The following morning we packed up and took the subway to the airport and flew to Shenzhen. From there we crossed into Hong Kong and checked in at the Salisbury YMCA. I really have to thank whoever included so much detail in their trip report so as to indicate what counter to find the Chinalink bus. All that detail was so helpful to us. I can’t find it again to thank the person directly but I hope you recognize yourself and know that it was appreciated.
All things considered, it was a long day but it went smoothly. The Chinalink bus went directly from the airport to customs and passport control and then picked us up again on the other side and took us to Kowloon. It was an interesting ride. Our first experience with Chinese drivers (this is the subject of another short note, more later). We passed lots of housing and very little open space. We didn’t see much agriculture. There were a few small plots being cultivated. There were also several large high-rise housing projects under construction.

Work required
In the travel account, where did the travelers check in after crossing into Hong Kong? The material after this point isn't needed.

Excerpted data
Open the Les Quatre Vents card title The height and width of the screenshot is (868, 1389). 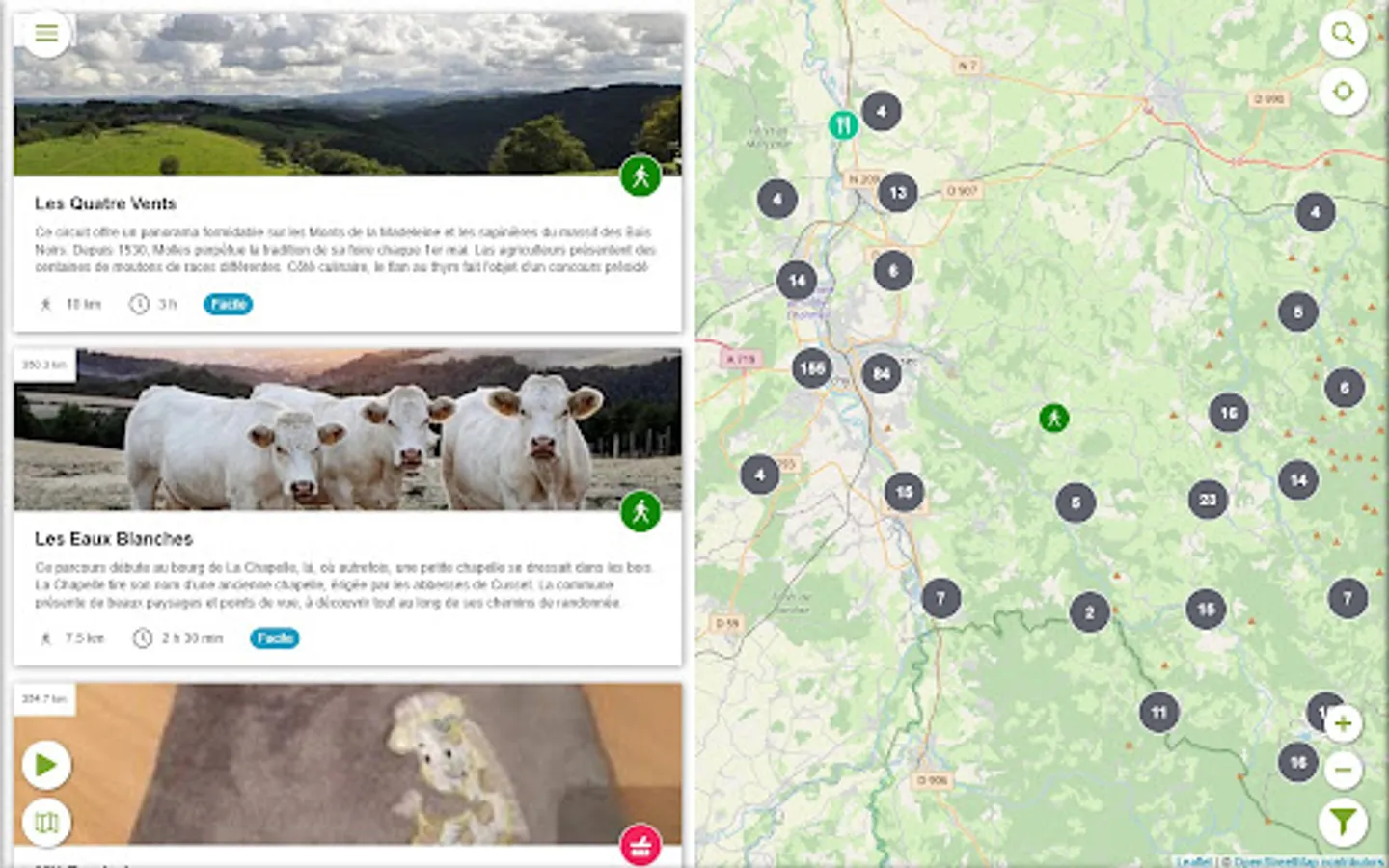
==
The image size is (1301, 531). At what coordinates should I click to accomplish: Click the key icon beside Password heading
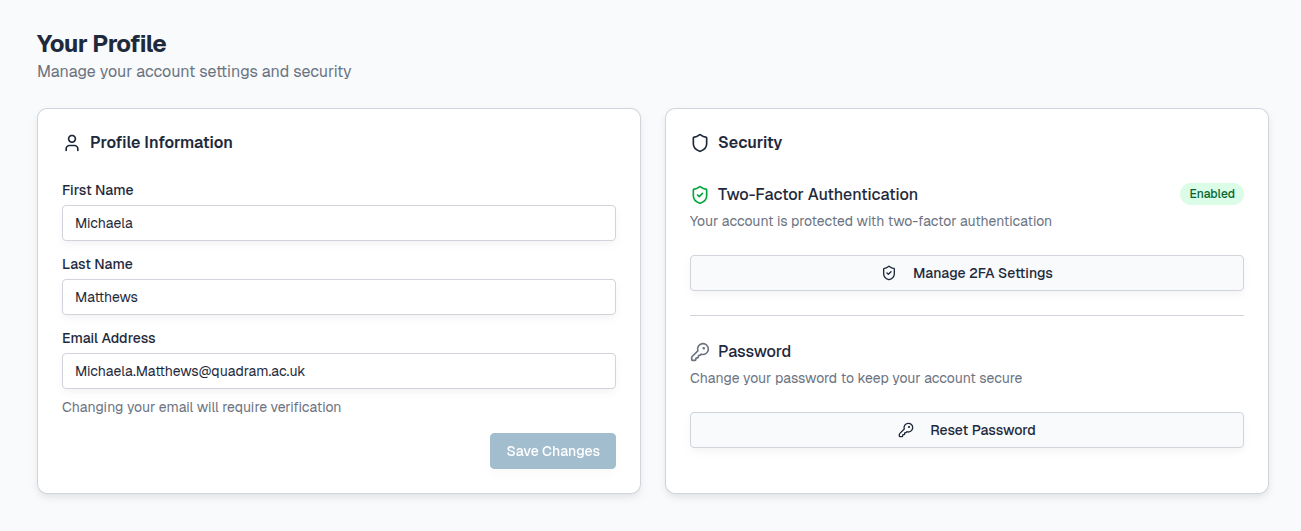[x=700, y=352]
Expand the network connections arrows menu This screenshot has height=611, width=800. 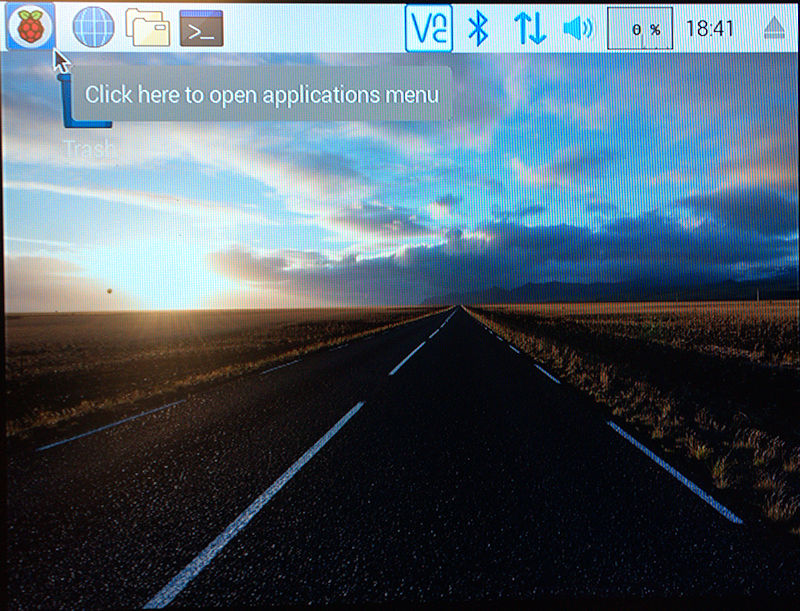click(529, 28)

Worked solution
The Salisbury YMCA.